Records excerpted from a collection

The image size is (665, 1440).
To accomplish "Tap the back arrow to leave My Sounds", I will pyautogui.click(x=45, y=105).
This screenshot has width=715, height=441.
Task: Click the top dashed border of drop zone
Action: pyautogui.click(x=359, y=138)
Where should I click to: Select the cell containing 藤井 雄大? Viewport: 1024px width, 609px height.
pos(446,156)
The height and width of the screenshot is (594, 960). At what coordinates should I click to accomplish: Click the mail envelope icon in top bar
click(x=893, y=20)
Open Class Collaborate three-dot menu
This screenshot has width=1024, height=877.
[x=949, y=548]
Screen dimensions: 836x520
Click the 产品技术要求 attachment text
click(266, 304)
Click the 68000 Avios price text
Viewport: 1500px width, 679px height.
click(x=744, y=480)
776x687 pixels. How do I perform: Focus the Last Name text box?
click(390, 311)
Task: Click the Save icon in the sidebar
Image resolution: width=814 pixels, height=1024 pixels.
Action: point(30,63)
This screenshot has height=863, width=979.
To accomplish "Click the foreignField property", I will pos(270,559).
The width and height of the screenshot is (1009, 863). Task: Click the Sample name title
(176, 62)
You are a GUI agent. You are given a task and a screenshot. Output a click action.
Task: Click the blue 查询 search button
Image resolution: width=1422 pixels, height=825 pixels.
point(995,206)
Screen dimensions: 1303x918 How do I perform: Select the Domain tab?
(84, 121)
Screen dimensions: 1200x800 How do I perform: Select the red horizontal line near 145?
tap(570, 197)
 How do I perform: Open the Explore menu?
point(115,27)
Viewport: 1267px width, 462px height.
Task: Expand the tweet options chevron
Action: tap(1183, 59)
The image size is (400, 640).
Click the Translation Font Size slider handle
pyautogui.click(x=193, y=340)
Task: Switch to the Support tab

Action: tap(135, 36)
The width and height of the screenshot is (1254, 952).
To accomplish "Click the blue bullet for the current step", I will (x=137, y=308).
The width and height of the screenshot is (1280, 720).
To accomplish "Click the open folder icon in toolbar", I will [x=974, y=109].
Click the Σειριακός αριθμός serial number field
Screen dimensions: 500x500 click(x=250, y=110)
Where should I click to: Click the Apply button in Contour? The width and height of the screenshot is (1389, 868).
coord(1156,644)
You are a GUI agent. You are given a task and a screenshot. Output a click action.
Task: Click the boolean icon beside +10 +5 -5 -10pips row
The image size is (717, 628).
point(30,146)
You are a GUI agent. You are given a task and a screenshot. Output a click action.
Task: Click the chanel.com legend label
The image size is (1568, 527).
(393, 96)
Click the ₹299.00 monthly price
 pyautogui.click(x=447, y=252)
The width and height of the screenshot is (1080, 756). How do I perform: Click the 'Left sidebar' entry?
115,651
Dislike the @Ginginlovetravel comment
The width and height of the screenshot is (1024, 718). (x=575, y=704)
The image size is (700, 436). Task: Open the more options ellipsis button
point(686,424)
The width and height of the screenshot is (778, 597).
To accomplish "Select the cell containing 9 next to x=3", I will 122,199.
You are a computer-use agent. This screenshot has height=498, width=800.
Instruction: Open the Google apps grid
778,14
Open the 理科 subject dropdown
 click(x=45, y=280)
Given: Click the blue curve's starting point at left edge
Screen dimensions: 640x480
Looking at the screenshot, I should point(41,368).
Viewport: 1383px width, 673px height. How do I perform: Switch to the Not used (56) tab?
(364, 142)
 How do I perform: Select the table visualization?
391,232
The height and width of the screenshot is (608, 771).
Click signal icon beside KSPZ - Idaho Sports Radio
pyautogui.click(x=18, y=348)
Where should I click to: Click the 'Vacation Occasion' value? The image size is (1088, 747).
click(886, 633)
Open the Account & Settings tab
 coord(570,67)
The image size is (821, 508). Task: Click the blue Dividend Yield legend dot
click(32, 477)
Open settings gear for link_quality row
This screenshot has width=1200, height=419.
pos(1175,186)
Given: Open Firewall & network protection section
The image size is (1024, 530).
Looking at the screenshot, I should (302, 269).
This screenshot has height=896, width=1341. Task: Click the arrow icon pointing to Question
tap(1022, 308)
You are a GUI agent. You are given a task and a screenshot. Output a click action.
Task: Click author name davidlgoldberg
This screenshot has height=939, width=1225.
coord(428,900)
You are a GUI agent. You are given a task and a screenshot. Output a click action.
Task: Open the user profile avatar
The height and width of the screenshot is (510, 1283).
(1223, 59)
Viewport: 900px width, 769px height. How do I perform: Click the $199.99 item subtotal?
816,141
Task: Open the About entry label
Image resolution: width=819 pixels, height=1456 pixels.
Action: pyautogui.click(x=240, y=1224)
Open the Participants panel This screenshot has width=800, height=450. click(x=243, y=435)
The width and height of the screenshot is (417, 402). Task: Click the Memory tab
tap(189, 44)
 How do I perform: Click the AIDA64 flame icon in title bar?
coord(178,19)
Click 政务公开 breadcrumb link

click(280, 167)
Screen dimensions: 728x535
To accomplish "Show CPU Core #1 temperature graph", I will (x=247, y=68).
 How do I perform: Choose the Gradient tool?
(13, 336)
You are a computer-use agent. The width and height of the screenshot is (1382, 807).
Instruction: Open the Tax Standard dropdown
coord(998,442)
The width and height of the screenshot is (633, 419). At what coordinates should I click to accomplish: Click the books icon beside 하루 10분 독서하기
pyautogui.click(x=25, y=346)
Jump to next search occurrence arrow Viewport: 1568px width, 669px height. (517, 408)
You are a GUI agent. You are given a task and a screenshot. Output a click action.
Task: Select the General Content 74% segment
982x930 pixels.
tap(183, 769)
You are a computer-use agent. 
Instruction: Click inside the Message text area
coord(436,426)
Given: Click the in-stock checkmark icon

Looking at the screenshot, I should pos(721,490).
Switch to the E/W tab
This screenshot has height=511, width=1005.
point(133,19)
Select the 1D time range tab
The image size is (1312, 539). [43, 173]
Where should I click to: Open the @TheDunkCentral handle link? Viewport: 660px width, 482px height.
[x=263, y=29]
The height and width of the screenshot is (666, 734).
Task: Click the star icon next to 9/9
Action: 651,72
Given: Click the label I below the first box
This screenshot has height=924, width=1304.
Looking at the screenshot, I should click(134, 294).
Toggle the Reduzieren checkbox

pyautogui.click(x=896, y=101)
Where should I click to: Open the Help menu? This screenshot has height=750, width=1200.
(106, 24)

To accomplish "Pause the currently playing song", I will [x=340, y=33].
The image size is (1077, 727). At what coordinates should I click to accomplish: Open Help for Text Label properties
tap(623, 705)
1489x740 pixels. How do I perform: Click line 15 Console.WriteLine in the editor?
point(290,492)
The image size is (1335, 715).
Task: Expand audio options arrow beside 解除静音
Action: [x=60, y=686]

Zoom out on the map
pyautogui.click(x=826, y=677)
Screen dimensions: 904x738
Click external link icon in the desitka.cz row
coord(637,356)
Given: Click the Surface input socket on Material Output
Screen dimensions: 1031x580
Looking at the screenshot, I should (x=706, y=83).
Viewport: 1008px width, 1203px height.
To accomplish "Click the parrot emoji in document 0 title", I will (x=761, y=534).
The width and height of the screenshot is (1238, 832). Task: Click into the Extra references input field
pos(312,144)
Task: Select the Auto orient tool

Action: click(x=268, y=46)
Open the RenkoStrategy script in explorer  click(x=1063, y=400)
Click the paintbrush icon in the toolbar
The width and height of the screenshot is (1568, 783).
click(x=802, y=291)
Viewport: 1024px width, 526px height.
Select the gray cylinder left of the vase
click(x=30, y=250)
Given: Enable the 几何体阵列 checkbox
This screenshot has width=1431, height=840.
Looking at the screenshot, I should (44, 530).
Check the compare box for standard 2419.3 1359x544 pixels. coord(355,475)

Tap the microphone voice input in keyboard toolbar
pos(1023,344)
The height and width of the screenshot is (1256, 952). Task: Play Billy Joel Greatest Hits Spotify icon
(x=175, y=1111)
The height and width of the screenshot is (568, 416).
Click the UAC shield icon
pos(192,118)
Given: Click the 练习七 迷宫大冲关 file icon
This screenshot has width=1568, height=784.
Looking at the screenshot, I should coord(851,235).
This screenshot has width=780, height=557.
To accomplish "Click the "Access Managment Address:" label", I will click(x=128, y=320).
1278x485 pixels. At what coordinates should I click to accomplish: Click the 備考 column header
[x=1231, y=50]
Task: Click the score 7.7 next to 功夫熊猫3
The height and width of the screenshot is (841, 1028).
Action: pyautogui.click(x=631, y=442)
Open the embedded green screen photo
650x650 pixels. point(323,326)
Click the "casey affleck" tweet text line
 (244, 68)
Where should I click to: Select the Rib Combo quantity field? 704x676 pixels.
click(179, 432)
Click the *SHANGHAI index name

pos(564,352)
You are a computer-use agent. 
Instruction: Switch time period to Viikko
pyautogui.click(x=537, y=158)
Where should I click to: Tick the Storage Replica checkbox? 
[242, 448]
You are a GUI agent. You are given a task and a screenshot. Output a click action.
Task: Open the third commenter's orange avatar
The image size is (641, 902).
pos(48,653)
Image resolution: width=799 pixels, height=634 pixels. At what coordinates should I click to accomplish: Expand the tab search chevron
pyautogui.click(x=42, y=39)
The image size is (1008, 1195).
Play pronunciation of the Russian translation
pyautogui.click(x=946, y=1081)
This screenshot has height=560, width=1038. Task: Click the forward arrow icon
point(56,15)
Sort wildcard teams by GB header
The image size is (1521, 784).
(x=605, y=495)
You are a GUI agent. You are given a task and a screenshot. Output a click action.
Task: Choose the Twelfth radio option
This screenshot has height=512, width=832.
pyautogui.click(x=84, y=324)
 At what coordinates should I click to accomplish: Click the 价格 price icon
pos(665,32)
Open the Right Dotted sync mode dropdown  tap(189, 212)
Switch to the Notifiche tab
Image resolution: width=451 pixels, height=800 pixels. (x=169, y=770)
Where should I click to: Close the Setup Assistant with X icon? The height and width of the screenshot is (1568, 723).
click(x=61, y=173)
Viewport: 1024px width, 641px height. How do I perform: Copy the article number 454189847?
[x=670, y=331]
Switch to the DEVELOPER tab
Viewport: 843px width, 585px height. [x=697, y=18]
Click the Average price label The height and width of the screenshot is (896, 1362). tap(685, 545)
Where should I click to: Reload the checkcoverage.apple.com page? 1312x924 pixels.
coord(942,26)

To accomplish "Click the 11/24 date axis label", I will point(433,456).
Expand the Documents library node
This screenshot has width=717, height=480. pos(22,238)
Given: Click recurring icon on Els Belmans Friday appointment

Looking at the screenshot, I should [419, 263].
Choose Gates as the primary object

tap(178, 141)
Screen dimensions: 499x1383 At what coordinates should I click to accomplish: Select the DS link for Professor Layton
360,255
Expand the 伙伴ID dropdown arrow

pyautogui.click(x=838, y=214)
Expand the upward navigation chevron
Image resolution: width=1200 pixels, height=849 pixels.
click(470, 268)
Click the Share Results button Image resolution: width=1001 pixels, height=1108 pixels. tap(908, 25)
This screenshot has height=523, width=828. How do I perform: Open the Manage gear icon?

## Work order
Print only the lines from the top of the data above down to the line holding "Open Class Collaborate three-dot menu", inclusive.

## Response
The image size is (665, 1440).
To accomplish "Tap the back arrow to leave My Sounds", I will pyautogui.click(x=45, y=105).
This screenshot has width=715, height=441.
Task: Click the top dashed border of drop zone
Action: pyautogui.click(x=359, y=138)
Where should I click to: Select the cell containing 藤井 雄大? Viewport: 1024px width, 609px height.
pos(446,156)
The height and width of the screenshot is (594, 960). At what coordinates should I click to accomplish: Click the mail envelope icon in top bar
click(x=893, y=20)
Open Class Collaborate three-dot menu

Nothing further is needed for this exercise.